Extracted entries below:

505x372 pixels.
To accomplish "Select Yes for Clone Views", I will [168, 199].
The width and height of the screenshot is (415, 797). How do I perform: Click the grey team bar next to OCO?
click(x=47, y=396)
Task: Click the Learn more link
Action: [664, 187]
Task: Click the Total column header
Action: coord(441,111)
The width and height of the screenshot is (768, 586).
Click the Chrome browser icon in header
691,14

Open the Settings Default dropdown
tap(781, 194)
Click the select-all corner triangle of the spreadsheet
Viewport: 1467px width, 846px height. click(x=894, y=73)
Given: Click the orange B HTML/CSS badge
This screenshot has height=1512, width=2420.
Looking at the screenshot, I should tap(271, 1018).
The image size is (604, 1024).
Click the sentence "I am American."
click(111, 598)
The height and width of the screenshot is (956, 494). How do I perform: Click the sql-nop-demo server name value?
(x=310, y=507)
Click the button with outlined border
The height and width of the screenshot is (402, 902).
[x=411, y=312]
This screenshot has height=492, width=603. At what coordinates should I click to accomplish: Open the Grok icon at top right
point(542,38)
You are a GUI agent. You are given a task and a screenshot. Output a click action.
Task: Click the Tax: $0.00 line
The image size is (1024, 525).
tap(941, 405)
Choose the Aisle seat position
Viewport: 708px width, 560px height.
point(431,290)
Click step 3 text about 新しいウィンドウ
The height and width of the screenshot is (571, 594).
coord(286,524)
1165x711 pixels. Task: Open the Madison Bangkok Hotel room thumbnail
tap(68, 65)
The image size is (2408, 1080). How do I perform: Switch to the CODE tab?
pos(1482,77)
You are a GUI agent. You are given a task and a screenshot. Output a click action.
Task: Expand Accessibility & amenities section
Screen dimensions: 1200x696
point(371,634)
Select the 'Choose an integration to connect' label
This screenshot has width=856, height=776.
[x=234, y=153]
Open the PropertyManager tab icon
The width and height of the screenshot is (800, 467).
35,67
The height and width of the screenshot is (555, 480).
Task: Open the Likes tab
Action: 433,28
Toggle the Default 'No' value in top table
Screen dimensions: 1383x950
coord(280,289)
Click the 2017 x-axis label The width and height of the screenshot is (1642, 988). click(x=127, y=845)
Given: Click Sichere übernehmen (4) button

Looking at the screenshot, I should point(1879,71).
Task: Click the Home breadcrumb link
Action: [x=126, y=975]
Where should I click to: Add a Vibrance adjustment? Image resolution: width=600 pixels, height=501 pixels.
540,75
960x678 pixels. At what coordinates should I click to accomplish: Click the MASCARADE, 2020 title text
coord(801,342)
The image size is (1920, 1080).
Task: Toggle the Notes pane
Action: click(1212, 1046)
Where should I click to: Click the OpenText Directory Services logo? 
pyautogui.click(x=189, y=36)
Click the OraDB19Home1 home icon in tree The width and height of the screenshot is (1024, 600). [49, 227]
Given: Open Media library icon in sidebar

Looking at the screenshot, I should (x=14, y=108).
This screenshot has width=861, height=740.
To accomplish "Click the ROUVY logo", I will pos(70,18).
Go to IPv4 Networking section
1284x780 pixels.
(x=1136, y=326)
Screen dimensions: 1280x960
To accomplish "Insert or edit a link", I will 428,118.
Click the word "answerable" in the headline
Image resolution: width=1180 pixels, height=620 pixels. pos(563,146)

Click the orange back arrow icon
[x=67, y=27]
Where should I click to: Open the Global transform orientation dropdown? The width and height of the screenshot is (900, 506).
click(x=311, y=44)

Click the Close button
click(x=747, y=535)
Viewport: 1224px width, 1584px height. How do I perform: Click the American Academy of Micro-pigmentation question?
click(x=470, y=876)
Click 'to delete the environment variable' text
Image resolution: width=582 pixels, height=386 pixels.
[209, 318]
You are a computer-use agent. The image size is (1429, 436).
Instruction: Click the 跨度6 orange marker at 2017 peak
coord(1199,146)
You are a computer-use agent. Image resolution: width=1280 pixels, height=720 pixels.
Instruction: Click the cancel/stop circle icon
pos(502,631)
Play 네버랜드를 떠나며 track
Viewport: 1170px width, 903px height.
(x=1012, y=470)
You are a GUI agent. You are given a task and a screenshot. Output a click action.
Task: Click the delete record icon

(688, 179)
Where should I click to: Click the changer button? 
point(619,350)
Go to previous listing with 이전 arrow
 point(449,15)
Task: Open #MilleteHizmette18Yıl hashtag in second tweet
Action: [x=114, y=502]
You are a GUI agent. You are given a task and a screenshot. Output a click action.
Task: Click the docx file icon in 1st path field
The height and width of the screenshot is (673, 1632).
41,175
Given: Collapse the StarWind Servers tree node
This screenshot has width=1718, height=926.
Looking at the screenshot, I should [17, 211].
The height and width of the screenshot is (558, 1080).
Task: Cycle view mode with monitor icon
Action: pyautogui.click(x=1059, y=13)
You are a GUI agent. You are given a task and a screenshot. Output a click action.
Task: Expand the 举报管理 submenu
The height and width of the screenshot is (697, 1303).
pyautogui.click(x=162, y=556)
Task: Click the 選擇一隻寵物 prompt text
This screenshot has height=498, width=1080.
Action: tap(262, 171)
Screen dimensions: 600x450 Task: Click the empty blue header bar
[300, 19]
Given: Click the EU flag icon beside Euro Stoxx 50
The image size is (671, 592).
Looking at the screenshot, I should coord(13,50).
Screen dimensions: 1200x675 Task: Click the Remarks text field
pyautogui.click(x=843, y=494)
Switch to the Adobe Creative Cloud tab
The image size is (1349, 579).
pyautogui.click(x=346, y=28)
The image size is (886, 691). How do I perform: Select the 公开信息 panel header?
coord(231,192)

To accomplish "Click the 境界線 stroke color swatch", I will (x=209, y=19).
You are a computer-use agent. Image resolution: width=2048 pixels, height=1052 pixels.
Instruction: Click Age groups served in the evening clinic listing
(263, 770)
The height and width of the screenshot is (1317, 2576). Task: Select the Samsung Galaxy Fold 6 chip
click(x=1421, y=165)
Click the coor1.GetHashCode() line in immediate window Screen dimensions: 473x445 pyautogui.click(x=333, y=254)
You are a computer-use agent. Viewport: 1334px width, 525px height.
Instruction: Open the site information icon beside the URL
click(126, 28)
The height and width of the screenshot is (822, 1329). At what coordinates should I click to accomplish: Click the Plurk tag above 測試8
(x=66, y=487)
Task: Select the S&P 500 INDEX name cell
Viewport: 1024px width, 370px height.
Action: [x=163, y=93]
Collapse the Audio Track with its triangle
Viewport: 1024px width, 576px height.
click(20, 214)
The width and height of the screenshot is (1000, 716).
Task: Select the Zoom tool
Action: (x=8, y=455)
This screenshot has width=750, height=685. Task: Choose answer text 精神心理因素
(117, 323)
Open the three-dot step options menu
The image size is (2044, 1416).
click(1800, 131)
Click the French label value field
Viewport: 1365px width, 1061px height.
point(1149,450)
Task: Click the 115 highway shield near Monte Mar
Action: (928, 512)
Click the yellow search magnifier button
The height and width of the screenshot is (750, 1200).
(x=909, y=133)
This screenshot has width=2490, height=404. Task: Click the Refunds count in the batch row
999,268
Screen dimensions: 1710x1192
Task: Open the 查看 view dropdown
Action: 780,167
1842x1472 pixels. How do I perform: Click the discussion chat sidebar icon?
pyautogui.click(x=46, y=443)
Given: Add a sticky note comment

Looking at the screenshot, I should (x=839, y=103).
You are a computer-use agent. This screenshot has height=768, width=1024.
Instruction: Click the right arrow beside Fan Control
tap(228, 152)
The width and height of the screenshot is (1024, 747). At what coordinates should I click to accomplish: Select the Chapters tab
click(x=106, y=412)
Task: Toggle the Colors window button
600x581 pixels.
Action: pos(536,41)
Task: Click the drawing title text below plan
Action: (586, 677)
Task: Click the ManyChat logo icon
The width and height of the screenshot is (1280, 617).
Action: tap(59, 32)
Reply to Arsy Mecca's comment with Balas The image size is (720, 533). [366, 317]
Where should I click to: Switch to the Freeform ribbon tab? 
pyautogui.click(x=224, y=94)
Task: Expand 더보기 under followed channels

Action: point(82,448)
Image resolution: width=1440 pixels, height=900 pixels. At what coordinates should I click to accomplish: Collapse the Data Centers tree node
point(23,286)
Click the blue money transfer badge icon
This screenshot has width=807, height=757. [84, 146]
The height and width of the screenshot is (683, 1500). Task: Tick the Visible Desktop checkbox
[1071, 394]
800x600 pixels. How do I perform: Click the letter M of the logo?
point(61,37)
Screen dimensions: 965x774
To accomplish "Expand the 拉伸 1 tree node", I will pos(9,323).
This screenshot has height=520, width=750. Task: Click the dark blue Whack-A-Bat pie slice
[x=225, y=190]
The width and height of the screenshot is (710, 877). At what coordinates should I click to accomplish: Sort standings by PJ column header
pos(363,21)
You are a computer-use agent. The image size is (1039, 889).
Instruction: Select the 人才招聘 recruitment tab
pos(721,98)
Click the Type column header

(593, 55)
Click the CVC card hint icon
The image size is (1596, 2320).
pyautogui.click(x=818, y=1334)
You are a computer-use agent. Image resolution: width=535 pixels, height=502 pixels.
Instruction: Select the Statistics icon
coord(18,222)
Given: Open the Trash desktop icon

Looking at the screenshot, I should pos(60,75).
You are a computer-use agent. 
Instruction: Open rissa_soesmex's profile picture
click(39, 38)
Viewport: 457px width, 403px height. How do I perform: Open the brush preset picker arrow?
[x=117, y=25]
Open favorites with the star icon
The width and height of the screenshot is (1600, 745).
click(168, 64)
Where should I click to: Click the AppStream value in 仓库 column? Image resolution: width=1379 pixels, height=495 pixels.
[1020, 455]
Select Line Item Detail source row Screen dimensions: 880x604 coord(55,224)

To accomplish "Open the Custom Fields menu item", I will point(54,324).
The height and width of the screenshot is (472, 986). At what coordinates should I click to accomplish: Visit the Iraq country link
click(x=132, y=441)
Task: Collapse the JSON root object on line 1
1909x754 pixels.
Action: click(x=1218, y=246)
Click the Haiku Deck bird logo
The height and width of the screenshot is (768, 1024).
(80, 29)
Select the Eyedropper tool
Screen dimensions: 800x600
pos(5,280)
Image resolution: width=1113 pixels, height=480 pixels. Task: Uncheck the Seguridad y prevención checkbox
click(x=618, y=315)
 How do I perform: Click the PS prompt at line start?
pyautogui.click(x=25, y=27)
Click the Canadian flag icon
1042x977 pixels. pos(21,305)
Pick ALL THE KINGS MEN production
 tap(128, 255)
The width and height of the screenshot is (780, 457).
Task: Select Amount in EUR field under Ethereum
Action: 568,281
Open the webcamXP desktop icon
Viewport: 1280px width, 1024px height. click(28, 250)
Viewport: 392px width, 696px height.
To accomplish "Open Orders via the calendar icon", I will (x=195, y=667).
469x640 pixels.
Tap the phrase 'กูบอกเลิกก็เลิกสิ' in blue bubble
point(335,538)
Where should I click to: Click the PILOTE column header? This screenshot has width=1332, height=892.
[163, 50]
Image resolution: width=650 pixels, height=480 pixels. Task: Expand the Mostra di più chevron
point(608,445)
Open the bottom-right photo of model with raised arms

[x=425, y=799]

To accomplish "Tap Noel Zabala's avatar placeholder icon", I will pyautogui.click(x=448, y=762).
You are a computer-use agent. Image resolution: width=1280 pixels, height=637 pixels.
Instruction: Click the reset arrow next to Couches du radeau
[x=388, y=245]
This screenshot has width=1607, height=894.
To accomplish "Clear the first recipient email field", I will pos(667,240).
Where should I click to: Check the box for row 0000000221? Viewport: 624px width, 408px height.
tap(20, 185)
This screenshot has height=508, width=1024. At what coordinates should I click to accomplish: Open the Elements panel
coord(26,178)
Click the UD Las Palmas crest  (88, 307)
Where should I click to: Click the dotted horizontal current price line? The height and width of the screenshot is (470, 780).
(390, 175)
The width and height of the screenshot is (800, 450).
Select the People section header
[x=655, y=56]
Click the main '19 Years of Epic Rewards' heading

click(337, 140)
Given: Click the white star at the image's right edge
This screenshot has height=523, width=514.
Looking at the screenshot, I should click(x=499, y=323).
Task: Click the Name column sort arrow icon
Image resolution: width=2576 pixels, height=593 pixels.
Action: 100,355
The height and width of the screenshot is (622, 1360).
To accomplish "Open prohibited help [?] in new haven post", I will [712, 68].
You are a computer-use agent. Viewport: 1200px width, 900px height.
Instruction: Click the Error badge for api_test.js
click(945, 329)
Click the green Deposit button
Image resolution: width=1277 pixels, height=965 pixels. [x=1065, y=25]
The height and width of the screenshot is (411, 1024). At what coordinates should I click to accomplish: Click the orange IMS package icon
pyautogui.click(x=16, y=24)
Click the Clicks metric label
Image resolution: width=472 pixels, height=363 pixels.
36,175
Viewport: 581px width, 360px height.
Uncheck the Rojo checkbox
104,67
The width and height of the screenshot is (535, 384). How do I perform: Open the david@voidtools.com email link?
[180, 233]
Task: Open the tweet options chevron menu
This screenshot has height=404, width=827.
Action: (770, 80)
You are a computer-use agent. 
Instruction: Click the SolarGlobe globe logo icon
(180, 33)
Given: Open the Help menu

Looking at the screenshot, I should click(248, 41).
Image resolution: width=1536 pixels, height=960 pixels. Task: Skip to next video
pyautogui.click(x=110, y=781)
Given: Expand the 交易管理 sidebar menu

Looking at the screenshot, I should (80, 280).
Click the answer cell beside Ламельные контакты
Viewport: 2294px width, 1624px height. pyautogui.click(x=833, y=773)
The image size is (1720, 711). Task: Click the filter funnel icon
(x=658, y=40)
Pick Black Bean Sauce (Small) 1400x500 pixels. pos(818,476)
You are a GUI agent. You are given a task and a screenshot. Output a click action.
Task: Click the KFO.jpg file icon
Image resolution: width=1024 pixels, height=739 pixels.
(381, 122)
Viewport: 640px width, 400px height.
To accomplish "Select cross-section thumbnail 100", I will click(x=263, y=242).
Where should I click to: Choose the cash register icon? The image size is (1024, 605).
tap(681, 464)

End of Extracted entries.

**Activity**: Taking the lines above, repeat exactly those from the line that contains "Click the button with outlined border" through the line that contains "Task: Click the Tax: $0.00 line", and both of those lines as well. Include nothing else.

**Solution to this task**:
Click the button with outlined border
The height and width of the screenshot is (402, 902).
[x=411, y=312]
This screenshot has height=492, width=603. At what coordinates should I click to accomplish: Open the Grok icon at top right
point(542,38)
You are a GUI agent. You are given a task and a screenshot. Output a click action.
Task: Click the Tax: $0.00 line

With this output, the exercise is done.